TASK OBJECTIVE:
Print out every entry that follows, exactly as written.

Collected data
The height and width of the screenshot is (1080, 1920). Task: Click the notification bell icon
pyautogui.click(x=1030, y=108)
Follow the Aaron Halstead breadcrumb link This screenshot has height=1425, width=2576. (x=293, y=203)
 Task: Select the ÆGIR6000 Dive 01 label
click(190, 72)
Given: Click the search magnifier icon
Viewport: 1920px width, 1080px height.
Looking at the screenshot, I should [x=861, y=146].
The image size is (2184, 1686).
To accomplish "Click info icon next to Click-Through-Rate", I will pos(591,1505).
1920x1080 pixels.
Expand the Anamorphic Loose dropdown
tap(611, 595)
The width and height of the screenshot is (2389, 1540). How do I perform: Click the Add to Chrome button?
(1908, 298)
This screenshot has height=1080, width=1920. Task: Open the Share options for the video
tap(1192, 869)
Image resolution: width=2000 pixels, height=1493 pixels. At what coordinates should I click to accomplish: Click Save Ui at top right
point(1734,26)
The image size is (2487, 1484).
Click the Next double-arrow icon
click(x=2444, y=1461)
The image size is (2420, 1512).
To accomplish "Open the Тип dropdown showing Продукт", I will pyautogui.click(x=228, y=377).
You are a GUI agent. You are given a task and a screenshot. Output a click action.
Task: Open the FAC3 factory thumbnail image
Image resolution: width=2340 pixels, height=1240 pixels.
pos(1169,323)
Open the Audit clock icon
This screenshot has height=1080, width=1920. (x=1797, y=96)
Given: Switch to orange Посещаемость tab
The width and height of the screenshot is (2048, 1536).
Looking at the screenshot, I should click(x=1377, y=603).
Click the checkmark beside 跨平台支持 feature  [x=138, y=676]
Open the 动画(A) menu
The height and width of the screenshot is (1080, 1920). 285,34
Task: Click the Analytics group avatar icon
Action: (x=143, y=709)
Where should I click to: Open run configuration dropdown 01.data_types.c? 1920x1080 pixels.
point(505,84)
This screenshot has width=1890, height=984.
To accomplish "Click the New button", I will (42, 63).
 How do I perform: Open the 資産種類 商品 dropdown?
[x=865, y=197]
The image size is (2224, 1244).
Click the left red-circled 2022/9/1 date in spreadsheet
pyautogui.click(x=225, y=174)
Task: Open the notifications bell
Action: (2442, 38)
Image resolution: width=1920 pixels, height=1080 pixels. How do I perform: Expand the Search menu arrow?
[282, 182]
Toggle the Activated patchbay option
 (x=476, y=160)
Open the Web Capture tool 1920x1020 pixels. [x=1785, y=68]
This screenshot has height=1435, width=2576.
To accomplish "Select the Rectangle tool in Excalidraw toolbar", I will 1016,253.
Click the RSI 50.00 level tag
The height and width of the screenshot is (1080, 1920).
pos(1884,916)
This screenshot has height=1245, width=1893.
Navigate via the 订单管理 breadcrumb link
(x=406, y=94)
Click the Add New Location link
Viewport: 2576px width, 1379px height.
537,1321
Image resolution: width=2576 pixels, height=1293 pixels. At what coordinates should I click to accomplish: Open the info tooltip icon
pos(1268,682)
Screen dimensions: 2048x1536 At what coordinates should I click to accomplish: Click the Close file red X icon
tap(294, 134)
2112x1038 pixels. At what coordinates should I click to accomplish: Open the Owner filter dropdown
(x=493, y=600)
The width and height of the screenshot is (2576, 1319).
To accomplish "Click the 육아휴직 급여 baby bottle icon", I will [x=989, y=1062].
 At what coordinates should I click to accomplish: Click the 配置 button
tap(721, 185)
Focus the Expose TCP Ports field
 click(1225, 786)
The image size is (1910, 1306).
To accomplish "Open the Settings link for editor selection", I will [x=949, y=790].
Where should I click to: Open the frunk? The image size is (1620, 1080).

ANSWER TO THE EXERCISE:
The height and width of the screenshot is (1080, 1920). Task: Click the notification bell icon
pyautogui.click(x=1030, y=108)
Follow the Aaron Halstead breadcrumb link This screenshot has height=1425, width=2576. (x=293, y=203)
 Task: Select the ÆGIR6000 Dive 01 label
click(190, 72)
Given: Click the search magnifier icon
Viewport: 1920px width, 1080px height.
Looking at the screenshot, I should [x=861, y=146].
The image size is (2184, 1686).
To accomplish "Click info icon next to Click-Through-Rate", I will pos(591,1505).
1920x1080 pixels.
Expand the Anamorphic Loose dropdown
tap(611, 595)
The width and height of the screenshot is (2389, 1540). How do I perform: Click the Add to Chrome button?
(1908, 298)
This screenshot has height=1080, width=1920. Task: Open the Share options for the video
tap(1192, 869)
Image resolution: width=2000 pixels, height=1493 pixels. At what coordinates should I click to accomplish: Click Save Ui at top right
point(1734,26)
The image size is (2487, 1484).
Click the Next double-arrow icon
click(x=2444, y=1461)
The image size is (2420, 1512).
To accomplish "Open the Тип dropdown showing Продукт", I will pyautogui.click(x=228, y=377).
You are a GUI agent. You are given a task and a screenshot. Output a click action.
Task: Open the FAC3 factory thumbnail image
Image resolution: width=2340 pixels, height=1240 pixels.
pos(1169,323)
Open the Audit clock icon
This screenshot has height=1080, width=1920. (x=1797, y=96)
Given: Switch to orange Посещаемость tab
The width and height of the screenshot is (2048, 1536).
Looking at the screenshot, I should click(x=1377, y=603).
Click the checkmark beside 跨平台支持 feature  [x=138, y=676]
Open the 动画(A) menu
The height and width of the screenshot is (1080, 1920). 285,34
Task: Click the Analytics group avatar icon
Action: (x=143, y=709)
Where should I click to: Open run configuration dropdown 01.data_types.c? 1920x1080 pixels.
point(505,84)
This screenshot has width=1890, height=984.
To accomplish "Click the New button", I will (42, 63).
 How do I perform: Open the 資産種類 商品 dropdown?
[x=865, y=197]
The image size is (2224, 1244).
Click the left red-circled 2022/9/1 date in spreadsheet
pyautogui.click(x=225, y=174)
Task: Open the notifications bell
Action: (2442, 38)
Image resolution: width=1920 pixels, height=1080 pixels. How do I perform: Expand the Search menu arrow?
[282, 182]
Toggle the Activated patchbay option
 (x=476, y=160)
Open the Web Capture tool 1920x1020 pixels. [x=1785, y=68]
This screenshot has height=1435, width=2576.
To accomplish "Select the Rectangle tool in Excalidraw toolbar", I will 1016,253.
Click the RSI 50.00 level tag
The height and width of the screenshot is (1080, 1920).
pos(1884,916)
This screenshot has height=1245, width=1893.
Navigate via the 订单管理 breadcrumb link
(x=406, y=94)
Click the Add New Location link
Viewport: 2576px width, 1379px height.
537,1321
Image resolution: width=2576 pixels, height=1293 pixels. At what coordinates should I click to accomplish: Open the info tooltip icon
pos(1268,682)
Screen dimensions: 2048x1536 At what coordinates should I click to accomplish: Click the Close file red X icon
tap(294, 134)
2112x1038 pixels. At what coordinates should I click to accomplish: Open the Owner filter dropdown
(x=493, y=600)
The width and height of the screenshot is (2576, 1319).
To accomplish "Click the 육아휴직 급여 baby bottle icon", I will [x=989, y=1062].
 At what coordinates should I click to accomplish: Click the 配置 button
tap(721, 185)
Focus the Expose TCP Ports field
 click(1225, 786)
The image size is (1910, 1306).
To accomplish "Open the Settings link for editor selection", I will [x=949, y=790].
Where should I click to: Open the frunk? The image size is (1620, 1080).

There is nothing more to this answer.